From built in lm package

lm(formula = y ~ Int+Ext)

Coefficients:

(Intercept) Int Ext

993.92 8.22 49.71

Why am I getting different answers from both ?

2. Change you initial parameters from c(0,1,2) to c(100, 1, 2) and see if this has an impact.

3. Ayush Raj Singh23 May 2013 at 04:38

Hi Markus,

It worked. Awesome. But could you please explain why it worked ? I just followed your code. I really do not understand how par =c(0,1,2) or par = c(100,1,2) are related to par[1], par[2] and par[3] ?

Thank you for the help.

ayush

4. The parameters par[1], par[2], par[3] are initialised via the vector par=c(0,1,2).
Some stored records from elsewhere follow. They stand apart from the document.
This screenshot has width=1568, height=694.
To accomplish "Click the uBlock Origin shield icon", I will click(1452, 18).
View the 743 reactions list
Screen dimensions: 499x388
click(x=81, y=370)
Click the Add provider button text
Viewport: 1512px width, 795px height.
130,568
I believe, you should have used a different optimisation method for your problem, as optim(par=c(0,1,2), min.function, data=dat, method="BFGS") would give you the answer you are looking for. I don't know which fitting method 'lm' is using in the background, but I am sure the answer is in the documentation or online.

5. Ok. But, how does initialization of parameters affects the answer. Acc. to me answer should come out to be the same from both initial values (100 or 0).

Also, what other optimization method would you suggest for my problem.

Thank you.

6. Well, optim is looking for minima and what do you do if your function has serval minima and your start close a local one? I think you have to take a text book and look into this in more detail and read the documentation.

7. Hi Markus,

I am grad student and I have written a custom function for piece wise continuous fit with constraints on boundaries. I have used optim() and I am getting decent results but in order to improve these results I am trying to program in the gradient as well, but when I put the gradient in optim returns the exact same parameters which I give it to initialize. If you have any suggestions please share. Also, I faced same problem with optimx() and lab.optim(). Thanks in advance.

8. I suggest you post your question with a small reproducible example to R-help: http://www.r-project.org/mail.html.

9. Hello Markus
The blog you have posted has been very informative and helpful!I have been trying to calculate the maximum likelihood estimate of an ARMA process using optim.
In the process I have to recursively find the error terms(white noise) using a for loop which involves the use of parameters.I want to optimize the sum of the square of the error terms and hence estimate the parameters. I believe that both the processes cannot be done under the same function(fn). If I calculate the for loop under a different function the error message of "parameters" are missing crops up.
Moreover I have found that if we optimized a function using two different parameters an error message of "second parameter" missing with no default comes up.